Versai was enjoying this. I could tell. Whatever the psychological pressures were, the sheer fact that she could now make the monsters the victims of an one-sided slaughter brought her true joy. And if they knew pain and terror before they died, so much the better.

I looked away from the giant. The only question now was if the wave was going to send in a second big guy, or stick with even more speedy types.

It was fascinating, in a horrible way. The dog sized monsters were rushing in and filtering through the barricades in such insane numbers, it looked almost like a mathematical model. A graph demonstrating distribution, or how things will sort themselves into a Bell curve.

“Mika holds the line! Mika holds the line!” Corporal Mika had the Shield Tower up and running. She had a target rich environment, a squad of Mikas, and no hesitation whatsoever about putting a bolt in a monster’s face. The bolt-storm just shredded the speedy monsters.

Corporal Mika understood my tactical doctrine- you don’t need to kill the monsters immediately, you just need to wound them. So each speedy monster got one bolt apiece. This did actually kill most of them, and the ones it didn’t kill were barely crawling afterward. The Mikas went on cooldown all too soon, but they left a nightmare of strewn bodies and crawling heaps of mutilation behind them. And hundreds more to come.

The dog-sized monsters weren’t very heavy. They still managed to trample some of the wounded to death.

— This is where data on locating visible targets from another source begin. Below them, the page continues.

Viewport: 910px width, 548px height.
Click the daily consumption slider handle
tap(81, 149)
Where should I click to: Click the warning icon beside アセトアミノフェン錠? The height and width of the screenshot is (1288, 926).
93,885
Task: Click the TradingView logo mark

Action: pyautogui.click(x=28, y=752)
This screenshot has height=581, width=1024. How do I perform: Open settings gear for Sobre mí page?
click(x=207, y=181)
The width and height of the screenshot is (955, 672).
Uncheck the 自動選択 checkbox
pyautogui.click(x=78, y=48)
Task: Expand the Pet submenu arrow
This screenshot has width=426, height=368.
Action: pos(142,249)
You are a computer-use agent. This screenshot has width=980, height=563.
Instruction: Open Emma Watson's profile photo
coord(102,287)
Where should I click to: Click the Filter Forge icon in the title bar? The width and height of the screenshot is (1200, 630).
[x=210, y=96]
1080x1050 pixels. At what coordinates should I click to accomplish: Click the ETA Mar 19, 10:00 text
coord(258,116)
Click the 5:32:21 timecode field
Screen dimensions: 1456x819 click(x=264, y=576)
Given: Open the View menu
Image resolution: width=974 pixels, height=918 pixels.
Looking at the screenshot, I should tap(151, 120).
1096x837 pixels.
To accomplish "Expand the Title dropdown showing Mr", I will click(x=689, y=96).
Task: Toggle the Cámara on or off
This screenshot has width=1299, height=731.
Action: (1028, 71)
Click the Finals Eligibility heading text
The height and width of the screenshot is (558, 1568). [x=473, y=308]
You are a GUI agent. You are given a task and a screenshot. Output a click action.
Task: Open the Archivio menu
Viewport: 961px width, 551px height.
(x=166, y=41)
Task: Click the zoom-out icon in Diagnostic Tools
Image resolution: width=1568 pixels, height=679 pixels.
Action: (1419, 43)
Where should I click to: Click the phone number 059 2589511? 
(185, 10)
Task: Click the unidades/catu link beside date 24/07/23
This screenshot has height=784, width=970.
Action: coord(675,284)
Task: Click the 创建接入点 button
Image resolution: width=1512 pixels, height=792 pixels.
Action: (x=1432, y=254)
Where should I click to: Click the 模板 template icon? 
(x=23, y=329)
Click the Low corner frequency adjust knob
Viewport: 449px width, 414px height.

“Carousel, when they hit the moat-”

“Yes, my Lord.”

It didn't take long for them to reach us. They ran, springing with each step. Galloping closer and closer. They reached the edge of my now alarmingly deep moat, and jumped forward into the void. The moat was pretty damned wide too, but the monsters had a hell of a jump. There was a solid rain of thuds as they slammed into the wall- and bounced off again.

My heart went into my throat for a minute as they started to climb. Metaphorically, anyway. I managed to breathe again when they started sliding down the wall. They couldn’t stick to the wall, and while they could get worryingly far jumping and scrabbling upward, the power of friction wasn’t unlimited.

I laughed. Gottem. A whole wave and they were helpless against my walls. A feeling of unprecedented safety washed-

Is that little creep… digging, the monsters are digging!

“CAROUSEL, FINAL REVEL RIGHT THIS GODDAMN SECOND!”

The occult, wailing chants from the Blue Roses were already rising in full throat, their dresses spinning madly and their long sleeves flying as they orbited Carousel. Carousel was drawing down the magic with long, elegant fingers and waves of her magic staff. The shimmering gasoline slick magic formed, as though it was leaking from some outside world into the clean air around my Tower.

The monsters kept launching themselves into the moat as the spell spread out. The wounded died pretty quickly- the spell had a way of necrotizing wounds, making them rot and collapsing the muscles and fascia around them into sludge. Festering. There’s a word I only associate with wounds.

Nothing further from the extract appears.